### Exercise input
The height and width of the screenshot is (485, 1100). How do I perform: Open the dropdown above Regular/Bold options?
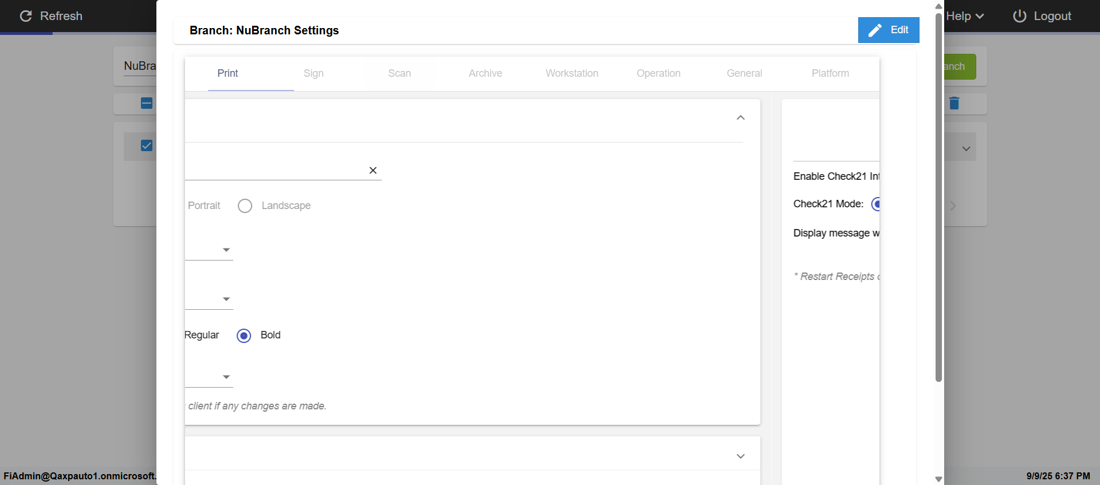226,299
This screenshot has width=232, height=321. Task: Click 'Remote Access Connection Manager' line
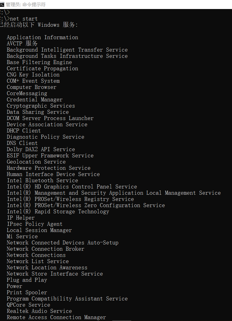(56, 317)
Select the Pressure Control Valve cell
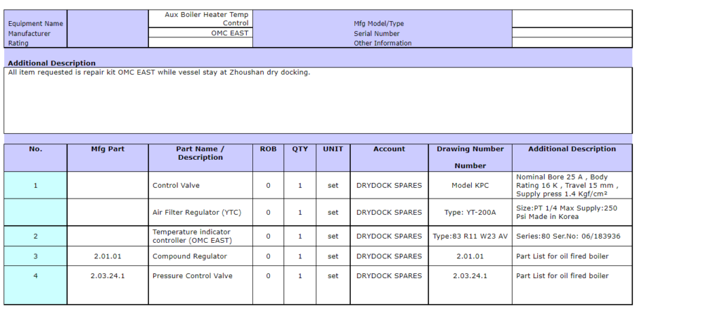Viewport: 720px width, 321px height. (200, 276)
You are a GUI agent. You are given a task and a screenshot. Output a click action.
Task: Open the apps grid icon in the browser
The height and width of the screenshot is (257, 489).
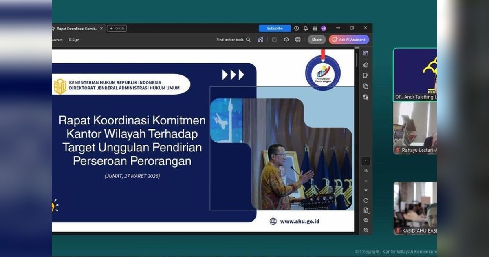point(315,28)
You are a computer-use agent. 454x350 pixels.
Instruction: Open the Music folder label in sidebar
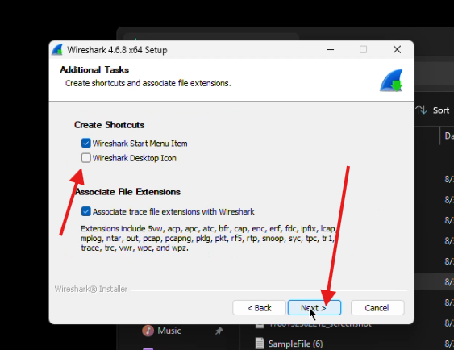pyautogui.click(x=169, y=331)
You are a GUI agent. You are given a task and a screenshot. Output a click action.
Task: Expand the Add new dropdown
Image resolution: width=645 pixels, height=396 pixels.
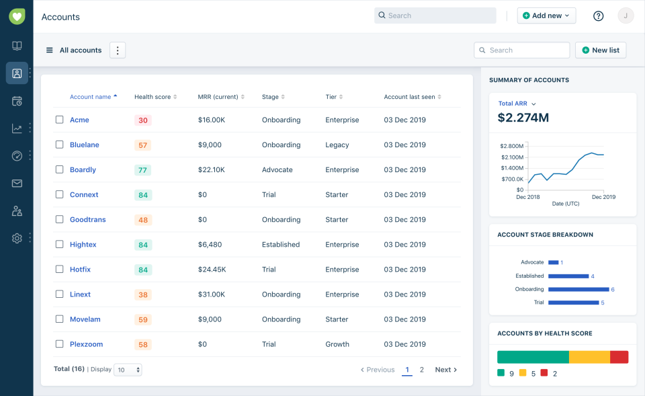pyautogui.click(x=546, y=15)
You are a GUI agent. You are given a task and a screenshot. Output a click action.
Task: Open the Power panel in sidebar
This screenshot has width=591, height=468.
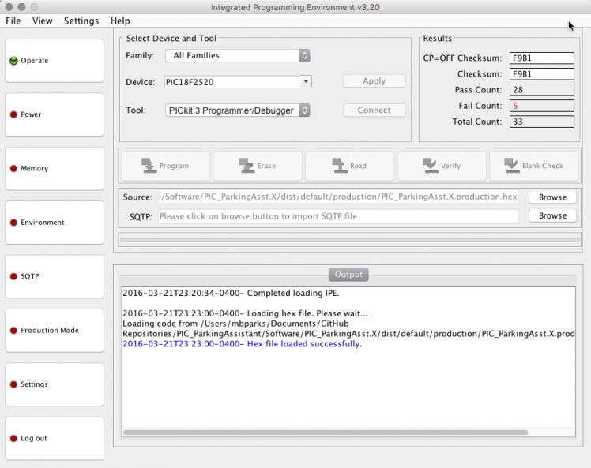coord(55,114)
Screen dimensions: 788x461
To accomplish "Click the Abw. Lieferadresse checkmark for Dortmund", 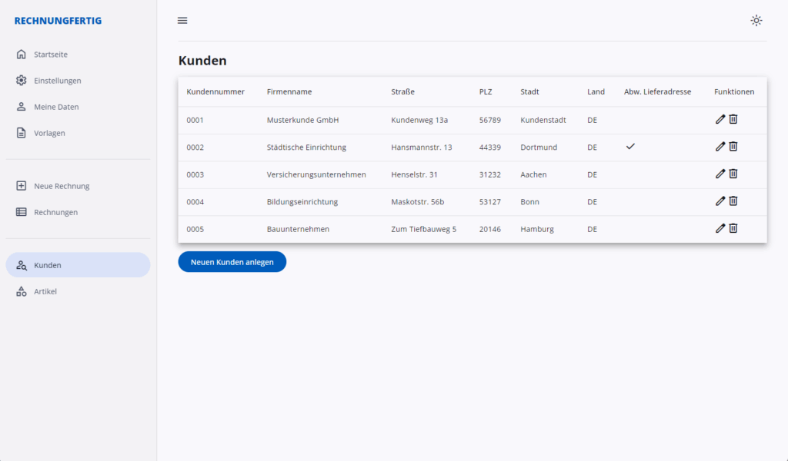I will point(630,146).
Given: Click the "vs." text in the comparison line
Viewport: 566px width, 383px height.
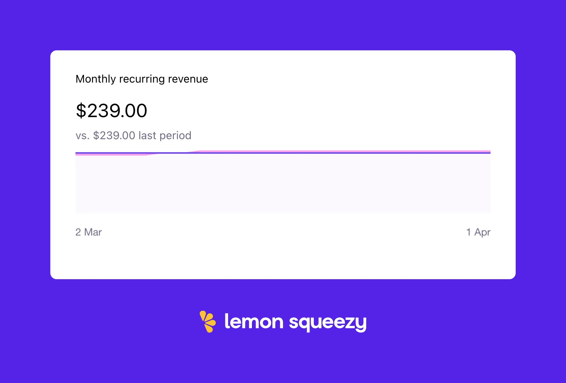Looking at the screenshot, I should [x=82, y=135].
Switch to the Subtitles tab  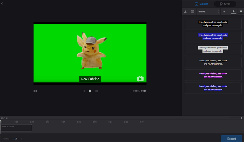coord(202,4)
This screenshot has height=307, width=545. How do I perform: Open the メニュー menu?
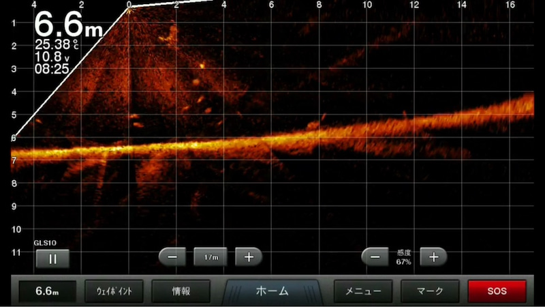[362, 291]
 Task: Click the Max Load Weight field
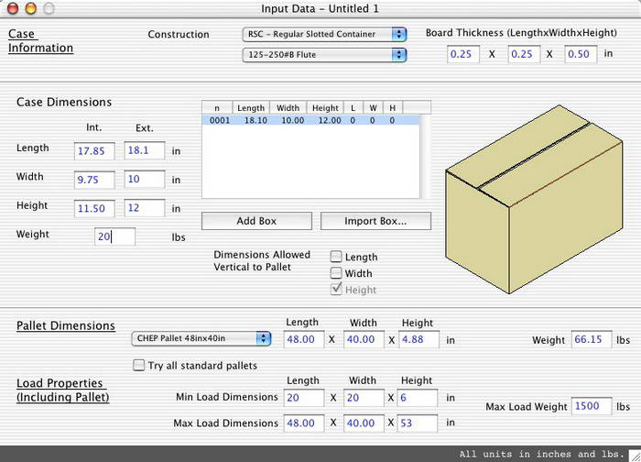(x=592, y=406)
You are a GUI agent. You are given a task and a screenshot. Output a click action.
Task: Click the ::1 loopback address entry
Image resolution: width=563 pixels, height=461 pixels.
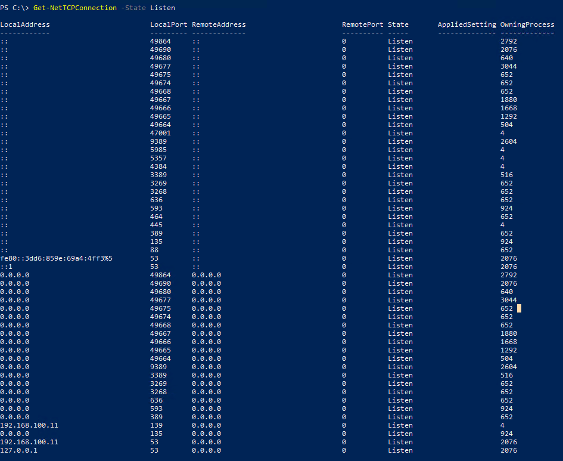7,266
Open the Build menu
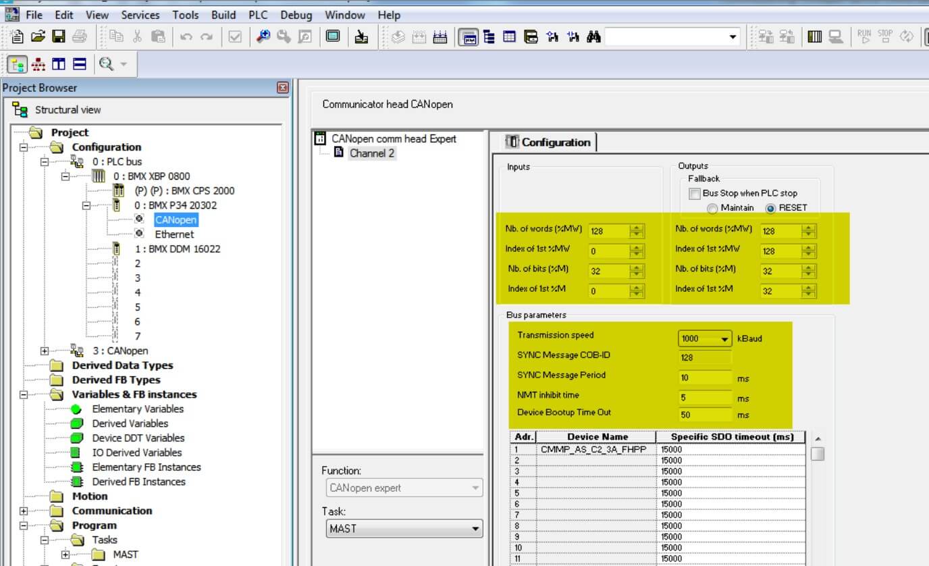The width and height of the screenshot is (929, 566). click(x=223, y=15)
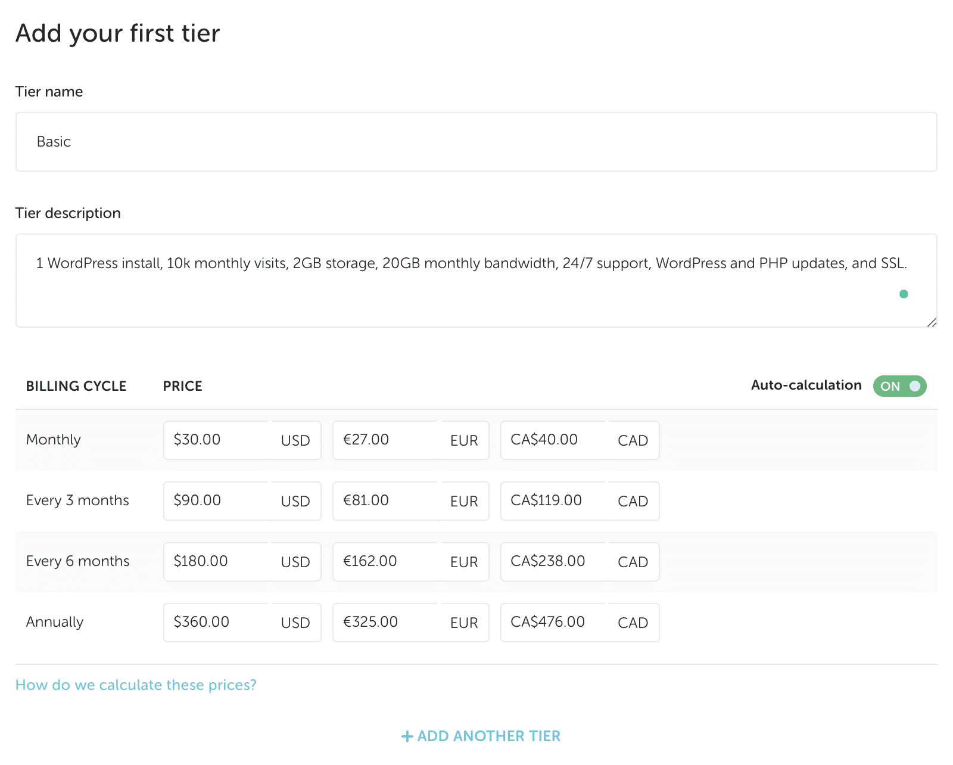
Task: Grab the description textarea resize handle
Action: pos(932,322)
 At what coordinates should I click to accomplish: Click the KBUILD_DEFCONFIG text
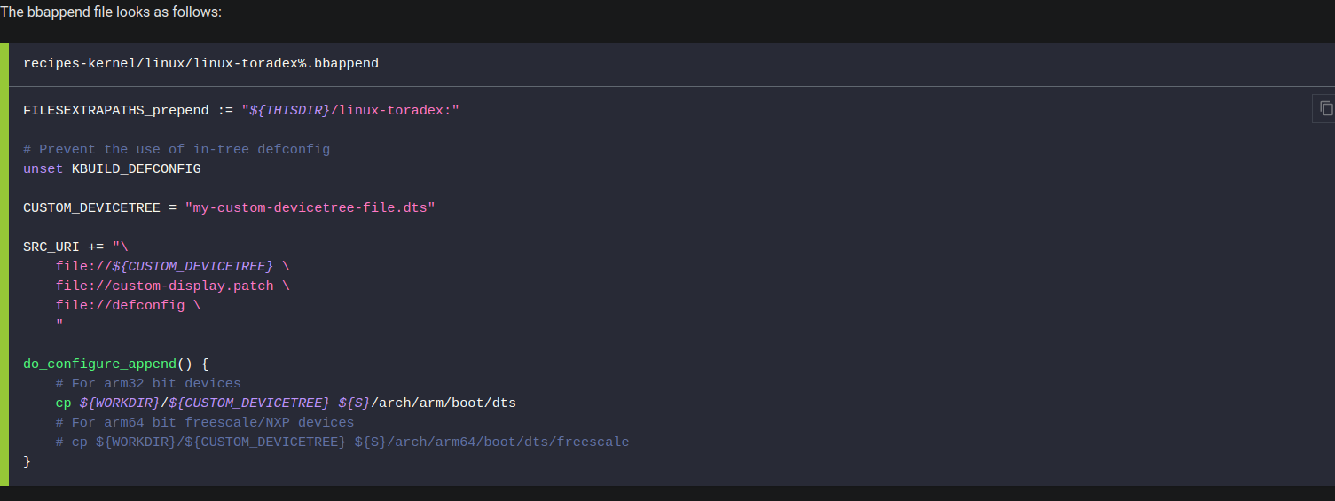(x=137, y=168)
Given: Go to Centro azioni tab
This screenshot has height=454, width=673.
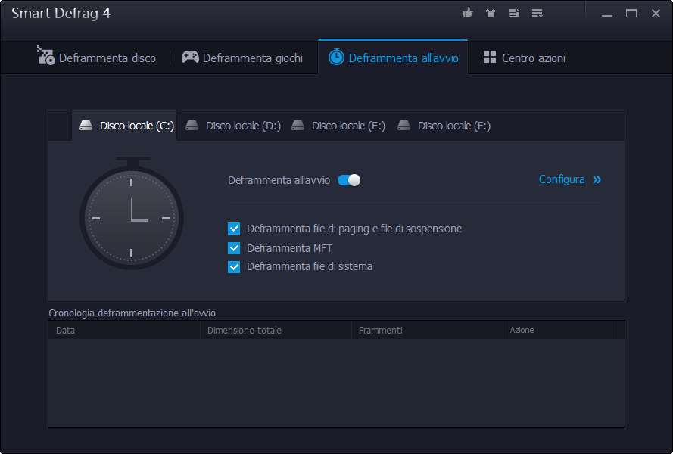Looking at the screenshot, I should click(x=524, y=58).
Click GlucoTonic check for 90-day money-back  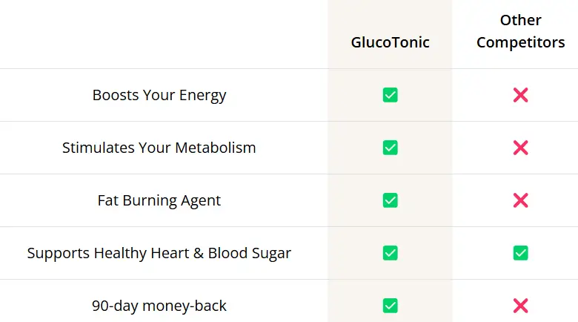click(390, 306)
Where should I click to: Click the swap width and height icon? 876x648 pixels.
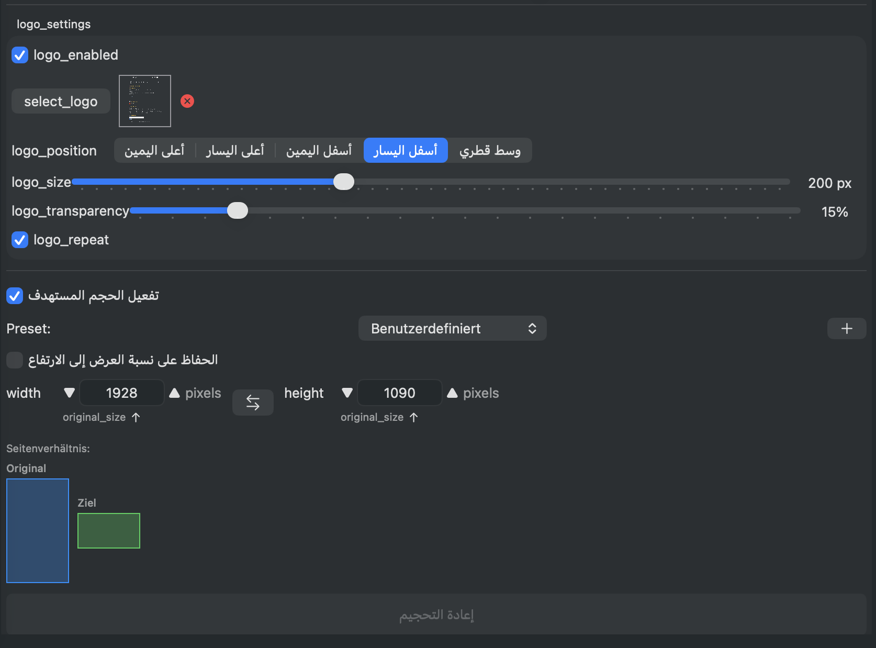click(253, 403)
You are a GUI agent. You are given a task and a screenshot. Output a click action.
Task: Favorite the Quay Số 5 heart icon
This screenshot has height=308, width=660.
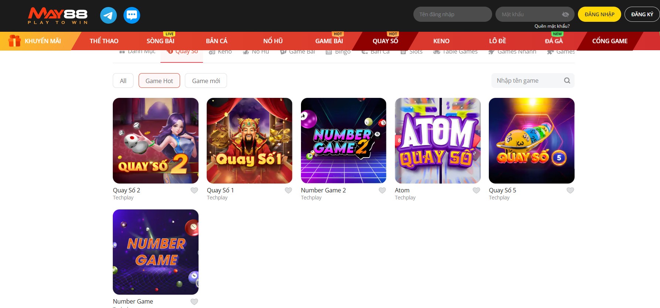point(570,191)
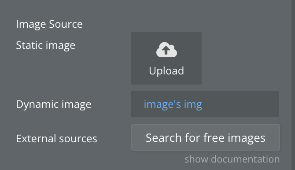Select the upward arrow inside the cloud icon
Viewport: 295px width, 170px height.
[166, 51]
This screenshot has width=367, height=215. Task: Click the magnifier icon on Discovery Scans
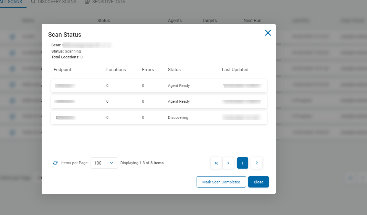tap(33, 2)
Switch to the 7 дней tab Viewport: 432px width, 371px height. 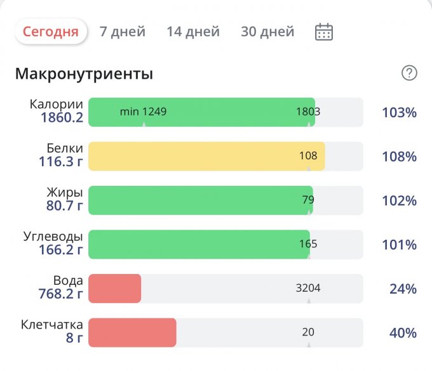[123, 31]
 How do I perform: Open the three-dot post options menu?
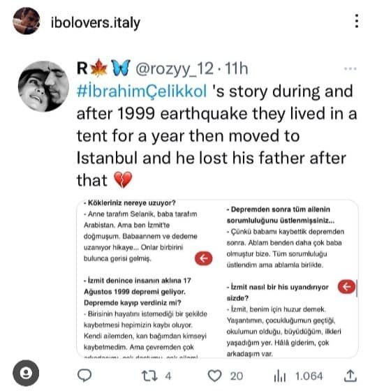(x=357, y=21)
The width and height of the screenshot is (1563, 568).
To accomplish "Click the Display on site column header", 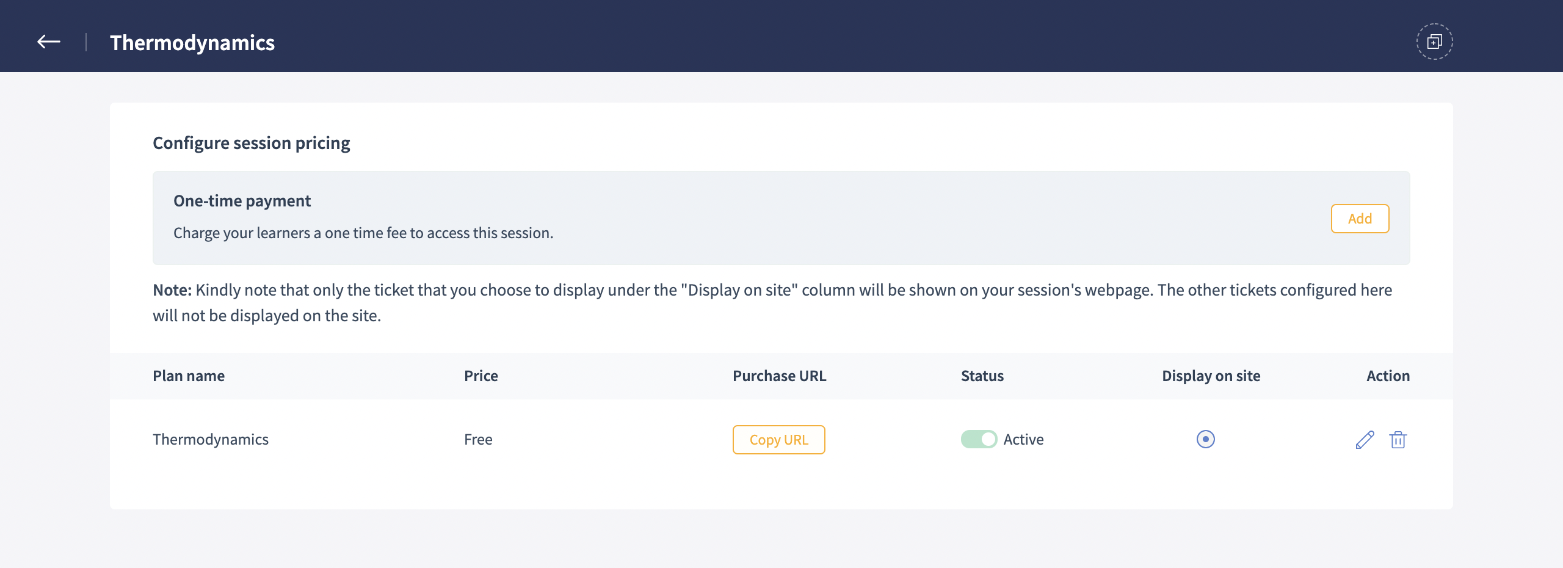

### Activity
Look above for the line with "Select the Pressure Control Valve cell" and the line with "You are a computer-use agent. 454x350 pixels.". Copy them and every line between, exactly, but no pictures.

### Answer box
Select the Pressure Control Valve cell
Viewport: 720px width, 321px height. (200, 276)
You are a GUI agent. You are given a task and a screenshot. Output a click action.
Task: Open the apps grid icon in the browser
The height and width of the screenshot is (257, 489).
point(315,28)
You are a computer-use agent. 454x350 pixels.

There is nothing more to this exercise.